JESUS! Oh good god, as Dio, what a horror for your parents-especially your mother. Damn, I’m so sorry.
(I’ll have to remember how lucky I am the next time my sister gets on my nerves)
JESUS! Oh good god, as Dio, what a horror for your parents-especially your mother. Damn, I’m so sorry.
(I’ll have to remember how lucky I am the next time my sister gets on my nerves)
It strikes me DellieM, that he is not really a brother. You did not grow up with him, really do know know much about him - until 9 weeks ago he lived across the country.’ You’ve described him in the post as a half- brother; really the two of you simply have no more in common than children from a common sperm donor. You really don’t need to think of him as “family”, and given his behaviour, there is no need whatsoever to put up with any (more) shit.

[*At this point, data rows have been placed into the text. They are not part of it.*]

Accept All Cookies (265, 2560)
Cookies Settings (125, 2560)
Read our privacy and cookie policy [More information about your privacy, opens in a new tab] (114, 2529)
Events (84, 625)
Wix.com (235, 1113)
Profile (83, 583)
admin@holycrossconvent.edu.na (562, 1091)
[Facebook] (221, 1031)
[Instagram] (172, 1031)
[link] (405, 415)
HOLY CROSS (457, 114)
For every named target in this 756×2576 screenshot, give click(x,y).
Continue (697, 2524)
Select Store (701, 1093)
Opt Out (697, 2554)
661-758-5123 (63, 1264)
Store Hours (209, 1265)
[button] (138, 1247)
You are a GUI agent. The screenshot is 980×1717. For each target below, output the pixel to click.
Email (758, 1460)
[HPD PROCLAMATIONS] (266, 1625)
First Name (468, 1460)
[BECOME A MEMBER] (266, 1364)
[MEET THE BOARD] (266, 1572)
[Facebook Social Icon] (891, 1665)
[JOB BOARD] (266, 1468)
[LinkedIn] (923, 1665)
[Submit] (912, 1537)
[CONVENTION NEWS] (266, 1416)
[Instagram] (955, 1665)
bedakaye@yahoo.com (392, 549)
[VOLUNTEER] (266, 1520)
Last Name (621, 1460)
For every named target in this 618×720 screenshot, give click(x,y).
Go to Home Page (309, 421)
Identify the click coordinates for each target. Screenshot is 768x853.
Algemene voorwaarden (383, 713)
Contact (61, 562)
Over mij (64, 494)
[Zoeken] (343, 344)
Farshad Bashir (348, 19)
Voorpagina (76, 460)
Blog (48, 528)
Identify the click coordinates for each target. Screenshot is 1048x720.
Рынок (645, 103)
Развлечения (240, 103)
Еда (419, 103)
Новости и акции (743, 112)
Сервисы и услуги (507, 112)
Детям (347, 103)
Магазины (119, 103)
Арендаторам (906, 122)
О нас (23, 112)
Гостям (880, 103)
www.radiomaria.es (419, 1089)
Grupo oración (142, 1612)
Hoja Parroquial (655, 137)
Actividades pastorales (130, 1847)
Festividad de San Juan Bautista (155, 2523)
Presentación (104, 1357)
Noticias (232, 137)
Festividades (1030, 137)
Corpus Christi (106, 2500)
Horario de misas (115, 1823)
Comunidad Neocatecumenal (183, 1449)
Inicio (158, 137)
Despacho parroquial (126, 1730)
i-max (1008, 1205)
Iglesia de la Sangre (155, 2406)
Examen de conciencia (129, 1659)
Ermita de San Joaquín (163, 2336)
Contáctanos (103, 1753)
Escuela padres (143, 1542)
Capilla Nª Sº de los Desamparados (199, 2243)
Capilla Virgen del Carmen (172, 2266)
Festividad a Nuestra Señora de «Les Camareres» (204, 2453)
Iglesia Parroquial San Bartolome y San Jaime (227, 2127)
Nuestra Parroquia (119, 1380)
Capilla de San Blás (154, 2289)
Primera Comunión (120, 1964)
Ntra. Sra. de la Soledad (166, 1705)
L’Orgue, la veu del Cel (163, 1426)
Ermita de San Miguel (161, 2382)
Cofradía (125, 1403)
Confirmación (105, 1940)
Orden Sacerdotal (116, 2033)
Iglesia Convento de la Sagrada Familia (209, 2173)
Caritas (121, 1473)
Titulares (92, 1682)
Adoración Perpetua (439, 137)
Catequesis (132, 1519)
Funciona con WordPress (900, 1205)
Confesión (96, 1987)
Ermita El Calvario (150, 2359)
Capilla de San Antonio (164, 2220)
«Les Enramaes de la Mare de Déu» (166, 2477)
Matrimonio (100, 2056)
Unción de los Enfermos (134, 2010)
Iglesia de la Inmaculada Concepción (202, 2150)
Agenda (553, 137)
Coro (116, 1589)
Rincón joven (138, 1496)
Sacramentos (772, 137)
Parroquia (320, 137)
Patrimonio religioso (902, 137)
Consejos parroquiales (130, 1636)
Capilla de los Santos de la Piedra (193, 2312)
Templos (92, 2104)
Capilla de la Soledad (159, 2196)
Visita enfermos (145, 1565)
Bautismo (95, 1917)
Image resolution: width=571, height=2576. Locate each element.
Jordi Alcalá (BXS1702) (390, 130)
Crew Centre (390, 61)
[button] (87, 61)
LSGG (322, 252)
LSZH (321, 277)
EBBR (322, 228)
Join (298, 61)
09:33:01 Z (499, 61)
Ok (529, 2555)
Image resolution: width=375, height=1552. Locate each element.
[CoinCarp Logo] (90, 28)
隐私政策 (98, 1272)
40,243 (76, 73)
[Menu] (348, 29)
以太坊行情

What a good outcome, DellieM. I hope for his sake he continues that brief foray into the Land Of Adult Responsibility.
Please do continue with the changing of the locks, phone numbers etc. He can send you an Xmas card, maybe, next year and tell you all his wonderful news about his new life far away from you.
Ova donor, I think. They share a mum, not a dad.
Holy fuck! :eek:
Sorry to hear about that, Clothahump.
As an active addict/alcoholic, I fit all seven criteria and more. I did change, but it took a long time and didn’t happen until I decided to do it for myself.
I would not, and do not, begrudge anyone who cut me off during my active usage. I would even counsel DellieM to do the same. Roughly 1 in 20 addicts/alcoholics stay clean/sober for even a year…the other 19 continue like her brother and some even like Clothahump’s. I understand this rate of recovery/recidivism to be almost independent of treatment or on-your-own.
If he continues to demonstrate hopeful signs (like not arguing about his misdoings, repaying money owed, keeping a job, etc.) then you might want to keep in contact without endangering or over-extending yourself, and perhaps even offer limited support if he wants help (i.e. if the drinking is an issue). By limited I mean rides to 12-step meetings/counseling and somebody to talk to when sober.
Regardless of his actions now, I would stop the bleeding on any financial support, or loaning car/letting him live off you in anyway. If alcoholism is his problem, putting your foot down and not enabling him may be the kindest and most helpful thing you can do for him, until he’s ready to do for himself.